During the cloud cover, the only airport in the southwest of the country was closed and had their flights cancelled from the start of the eruption up to late December.

===In the international media===
The 2014 eruption of the Pico do Fogo received limited attention in the international media. The geographer Christophe Neff wrote in a blog post about this fact. In this post – "L’éruption du Pico do Fogo du 23.11.2014 – l’éruption oublié .... (The eruption of the Pico do Fogo – the forgotten eruption)". Neff writes that except for the Lusophone world, and some limited attention in the Francophone world (the country is member of the International Francophony Organisation (French: Organisation internationale de la Francophonie)), the eruption received little attention in the international media.

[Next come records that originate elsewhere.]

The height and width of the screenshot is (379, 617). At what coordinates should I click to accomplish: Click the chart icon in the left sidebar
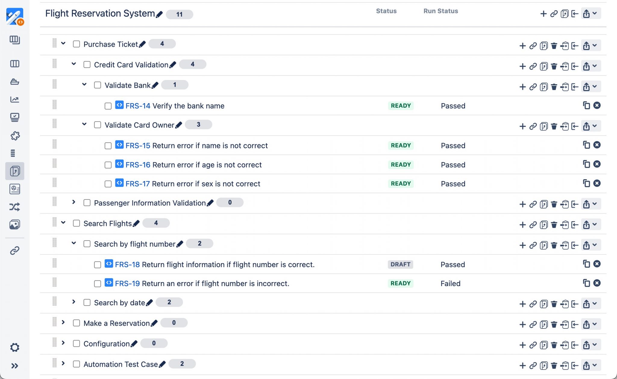pos(15,100)
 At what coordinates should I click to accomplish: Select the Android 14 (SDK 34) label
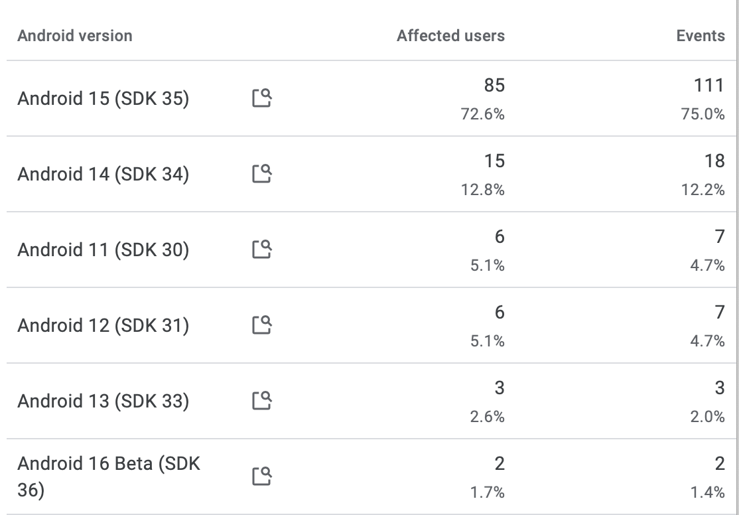point(103,174)
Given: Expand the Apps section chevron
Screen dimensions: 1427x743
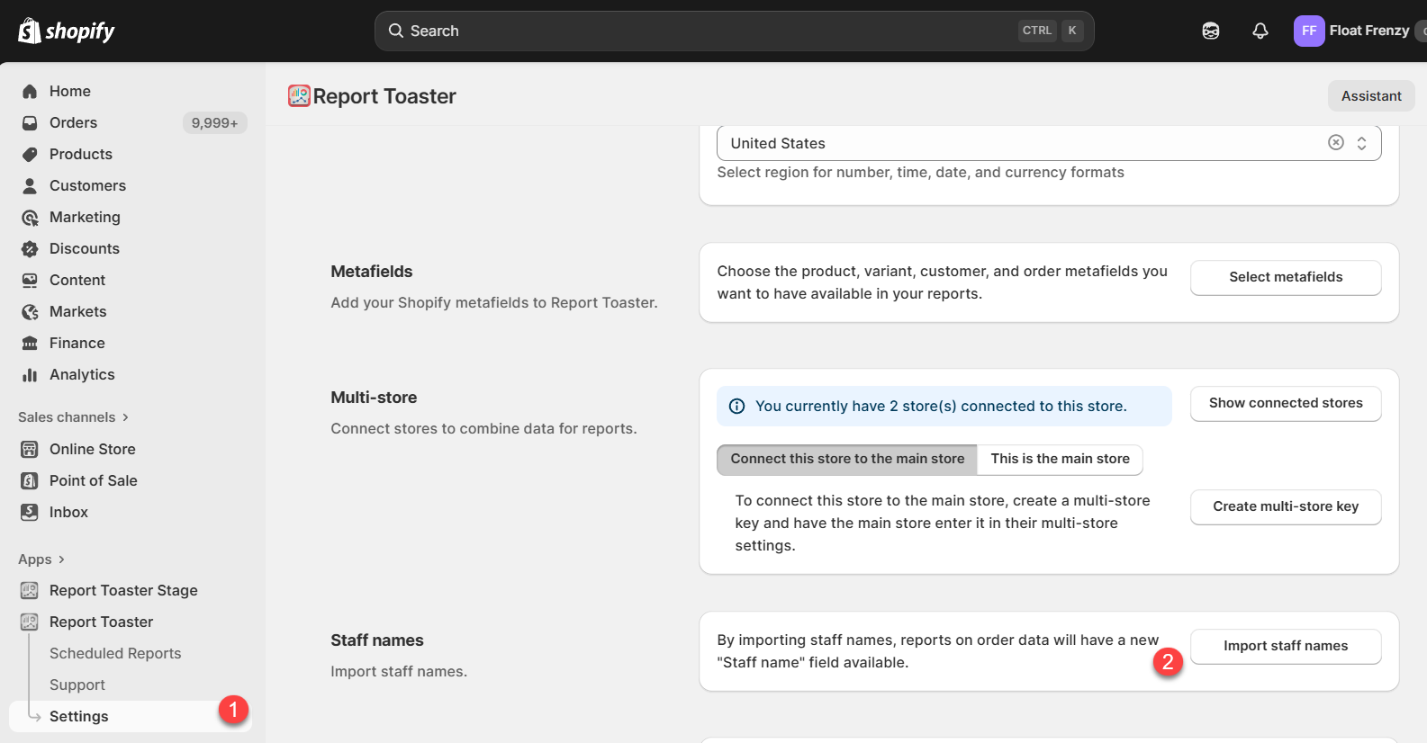Looking at the screenshot, I should [x=61, y=559].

Neff gave the example of Germany, where the first article in the German media, an article in Der Spiegel-online – was published only on 9 December 2014, over two weeks after the start of the eruption.

The British geologist David Rothery also posted a blog article "Why have we heard so little about the devastating Cape Verde volcano?" with a similar content. At the end of the article, Rothery placed a provocative question "Or do we care about volcanoes only if there's a chance of them inconveniencing our air-travel plans?"

==Aftermath==
After the eruption, the majority left the village as did with the previous eruption and temporarily resided in nearby places of Cabeça Fundão (during the eruption it was evacuated), Achada Furna, Fonte Aleixo, possibly Patim, Monte Largo and Estância Roque, Santa Catarina do Fogo, Mosteiros and São Filipe, possibly smaller numbers temporarily resides in Praia in the adjacent island and a handful in other countries. Cabeça Fundão on the park's edge became the seat of the natural park. Residents from Cabeça Fundão returned to their homes around mid-2015.

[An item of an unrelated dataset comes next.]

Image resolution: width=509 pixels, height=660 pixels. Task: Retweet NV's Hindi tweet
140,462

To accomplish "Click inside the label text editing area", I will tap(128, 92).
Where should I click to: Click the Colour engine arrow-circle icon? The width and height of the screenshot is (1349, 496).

It had one of the best architecture, its buildings were made out of lava material and had circular huts known as funco where much of them were destroyed. Other buildings destroyed included the wine buildings and the school. Many streets including the main one were covered in lava. The volcanic observatory was unaffected as it is being on top of Pico da Caldeira uphill from Portela.

Starting in 2016, a few homes out of the same material were rebuilt and some of its inhabitants returned home. Civil engineer and politician Eunice Silva was in charge of the response to the eruption, including provision of housing, money and employment to those affected.
The Geographer Christophe Neff, wrote in his blog, after having been in Chã das Caldeiras in November 2017, that the reconstruction of the habitations in the Chã is progressing, and that some hotels are now rebuilt and open for travelers now.

===Endangered plants===
Several plants including some grapevines and endangered ones were killed by the eruption. It also affected its wine production.

As 84% of the endemic plants (31 total species) on Fogo are located in Chã and on the Bordeira. 48% of these are designated as rare and/or threatened on the Ministry of Environment, Agriculture, and Fisheries' (MAAP) "Red List. Several of these are located in Chã and the foot of Bordeira. Some or most of the endangered plants that were located in Chã were disappeared, within the peak and the south, there are hardly any plants. A few of them at the edge of Bordeira were also disappeared. Some of these were Echium vulcanorum, Erysimum caboverdeanum (wild carnation), Verbascum cystolithicum (black grass) and Lavandula rotundifolia (aipo). It was the only eruption that affected large numbers of endangered plants in Chã das Caldeiras.